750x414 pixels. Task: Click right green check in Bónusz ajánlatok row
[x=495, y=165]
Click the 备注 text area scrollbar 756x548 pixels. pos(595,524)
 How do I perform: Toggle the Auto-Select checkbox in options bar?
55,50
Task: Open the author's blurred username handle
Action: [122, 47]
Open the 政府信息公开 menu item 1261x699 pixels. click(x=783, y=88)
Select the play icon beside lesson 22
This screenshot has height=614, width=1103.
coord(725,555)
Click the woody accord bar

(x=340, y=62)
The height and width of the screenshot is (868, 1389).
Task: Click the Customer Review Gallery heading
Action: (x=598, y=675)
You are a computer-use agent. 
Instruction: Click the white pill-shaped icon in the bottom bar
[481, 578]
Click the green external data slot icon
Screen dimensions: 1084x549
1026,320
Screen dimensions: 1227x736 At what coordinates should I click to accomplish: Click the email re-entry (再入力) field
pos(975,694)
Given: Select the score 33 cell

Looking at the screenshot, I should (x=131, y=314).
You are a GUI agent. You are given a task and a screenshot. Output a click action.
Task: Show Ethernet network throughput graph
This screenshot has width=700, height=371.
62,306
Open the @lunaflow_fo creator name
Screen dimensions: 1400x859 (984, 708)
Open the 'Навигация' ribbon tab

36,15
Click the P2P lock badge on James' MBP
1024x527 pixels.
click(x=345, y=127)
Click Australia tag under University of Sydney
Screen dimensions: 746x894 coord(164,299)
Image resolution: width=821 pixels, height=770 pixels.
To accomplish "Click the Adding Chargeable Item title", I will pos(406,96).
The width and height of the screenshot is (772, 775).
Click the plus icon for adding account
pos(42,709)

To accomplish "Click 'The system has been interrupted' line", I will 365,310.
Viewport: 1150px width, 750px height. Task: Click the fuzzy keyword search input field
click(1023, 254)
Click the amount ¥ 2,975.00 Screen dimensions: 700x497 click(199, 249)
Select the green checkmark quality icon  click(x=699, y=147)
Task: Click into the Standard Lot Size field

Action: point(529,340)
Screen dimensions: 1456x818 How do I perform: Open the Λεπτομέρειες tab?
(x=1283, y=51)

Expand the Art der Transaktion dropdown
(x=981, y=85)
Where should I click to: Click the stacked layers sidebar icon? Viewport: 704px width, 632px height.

Task directions
The records above are to be copied in full, exactly as written.

Task output
750x414 pixels. Task: Click right green check in Bónusz ajánlatok row
[x=495, y=165]
Click the 备注 text area scrollbar 756x548 pixels. pos(595,524)
 How do I perform: Toggle the Auto-Select checkbox in options bar?
55,50
Task: Open the author's blurred username handle
Action: [122, 47]
Open the 政府信息公开 menu item 1261x699 pixels. click(x=783, y=88)
Select the play icon beside lesson 22
This screenshot has height=614, width=1103.
coord(725,555)
Click the woody accord bar

(x=340, y=62)
The height and width of the screenshot is (868, 1389).
Task: Click the Customer Review Gallery heading
Action: (x=598, y=675)
You are a computer-use agent. 
Instruction: Click the white pill-shaped icon in the bottom bar
[481, 578]
Click the green external data slot icon
Screen dimensions: 1084x549
1026,320
Screen dimensions: 1227x736 At what coordinates should I click to accomplish: Click the email re-entry (再入力) field
pos(975,694)
Given: Select the score 33 cell

Looking at the screenshot, I should (x=131, y=314).
You are a GUI agent. You are given a task and a screenshot. Output a click action.
Task: Show Ethernet network throughput graph
This screenshot has width=700, height=371.
62,306
Open the @lunaflow_fo creator name
Screen dimensions: 1400x859 (984, 708)
Open the 'Навигация' ribbon tab

36,15
Click the P2P lock badge on James' MBP
1024x527 pixels.
click(x=345, y=127)
Click Australia tag under University of Sydney
Screen dimensions: 746x894 coord(164,299)
Image resolution: width=821 pixels, height=770 pixels.
To accomplish "Click the Adding Chargeable Item title", I will pos(406,96).
The width and height of the screenshot is (772, 775).
Click the plus icon for adding account
pos(42,709)

To accomplish "Click 'The system has been interrupted' line", I will 365,310.
Viewport: 1150px width, 750px height. Task: Click the fuzzy keyword search input field
click(1023, 254)
Click the amount ¥ 2,975.00 Screen dimensions: 700x497 click(199, 249)
Select the green checkmark quality icon  click(x=699, y=147)
Task: Click into the Standard Lot Size field

Action: point(529,340)
Screen dimensions: 1456x818 How do I perform: Open the Λεπτομέρειες tab?
(x=1283, y=51)

Expand the Art der Transaktion dropdown
(x=981, y=85)
Where should I click to: Click the stacked layers sidebar icon? Viewport: 704px width, 632px height.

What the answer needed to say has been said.